(Collected data entries)
● ● ● ● ● ● ●

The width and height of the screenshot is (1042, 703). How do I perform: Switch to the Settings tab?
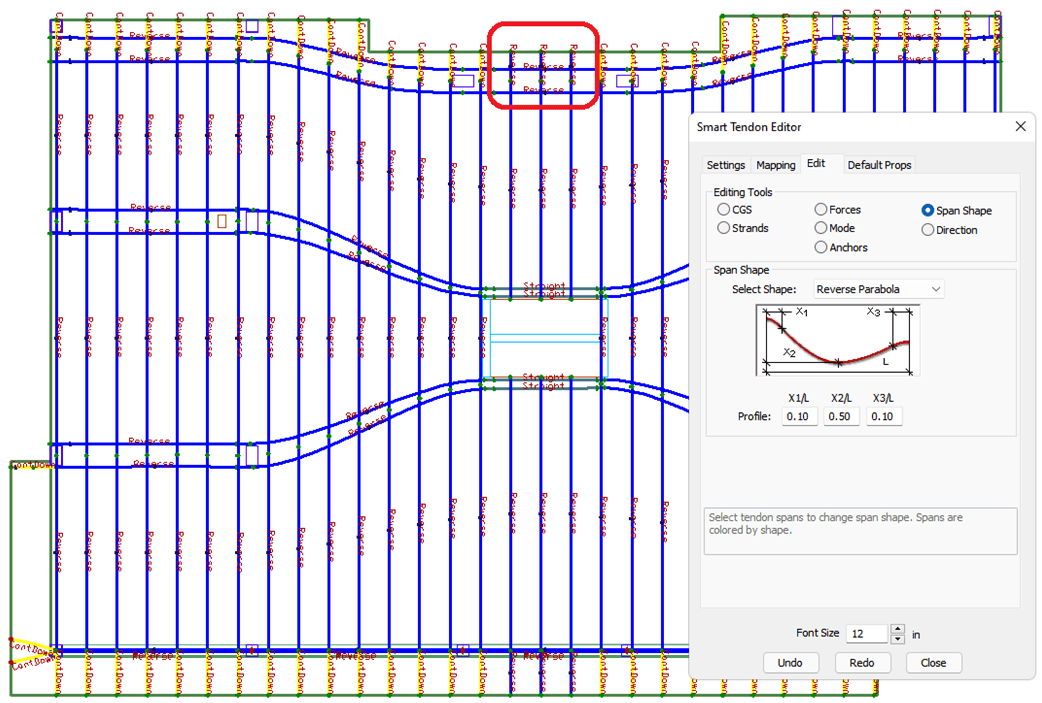pyautogui.click(x=726, y=165)
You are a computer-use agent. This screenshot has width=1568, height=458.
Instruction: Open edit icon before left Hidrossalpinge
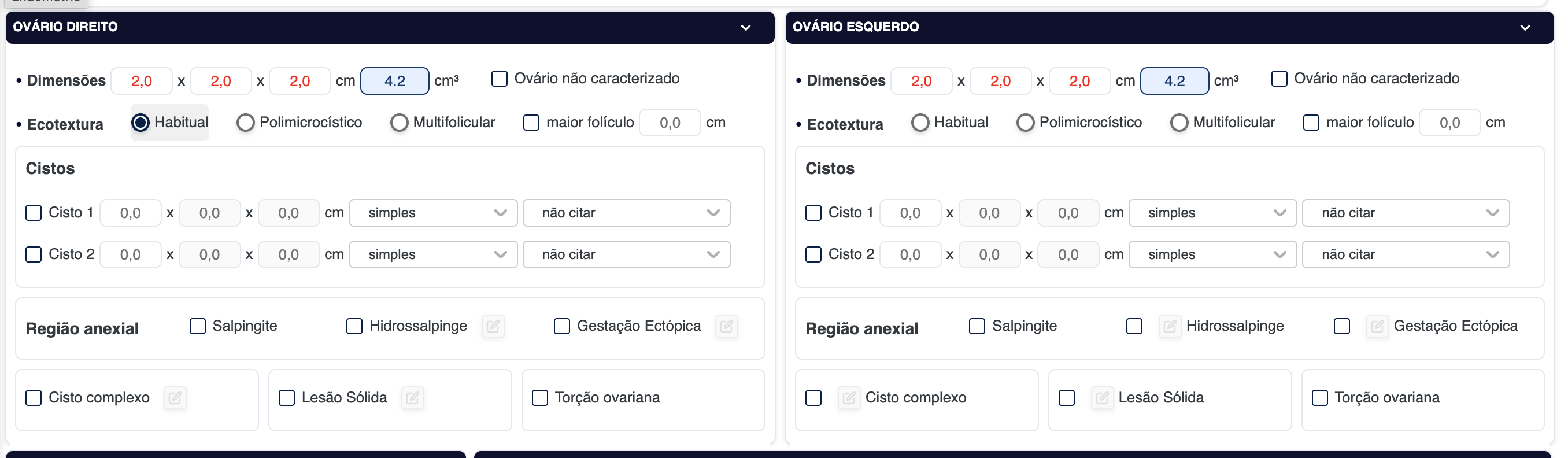click(1169, 327)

● ● ● ● ● ● ●

Work to be completed
Set down every entry exactly as it appears, but skip the pictures.

Result
The width and height of the screenshot is (1042, 703). How do I perform: Switch to the Settings tab?
pyautogui.click(x=726, y=165)
You are a computer-use agent. This screenshot has width=1568, height=458.
Instruction: Open edit icon before left Hidrossalpinge
click(1169, 327)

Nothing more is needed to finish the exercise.